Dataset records
*-*-*

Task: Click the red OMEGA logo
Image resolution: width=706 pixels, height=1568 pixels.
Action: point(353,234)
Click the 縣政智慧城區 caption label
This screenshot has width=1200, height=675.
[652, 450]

*-*-*

» The problem
The required answer is every line of the data, duplicated exactly.

» Written reply
Task: Click the red OMEGA logo
Image resolution: width=706 pixels, height=1568 pixels.
Action: point(353,234)
Click the 縣政智慧城區 caption label
This screenshot has width=1200, height=675.
[652, 450]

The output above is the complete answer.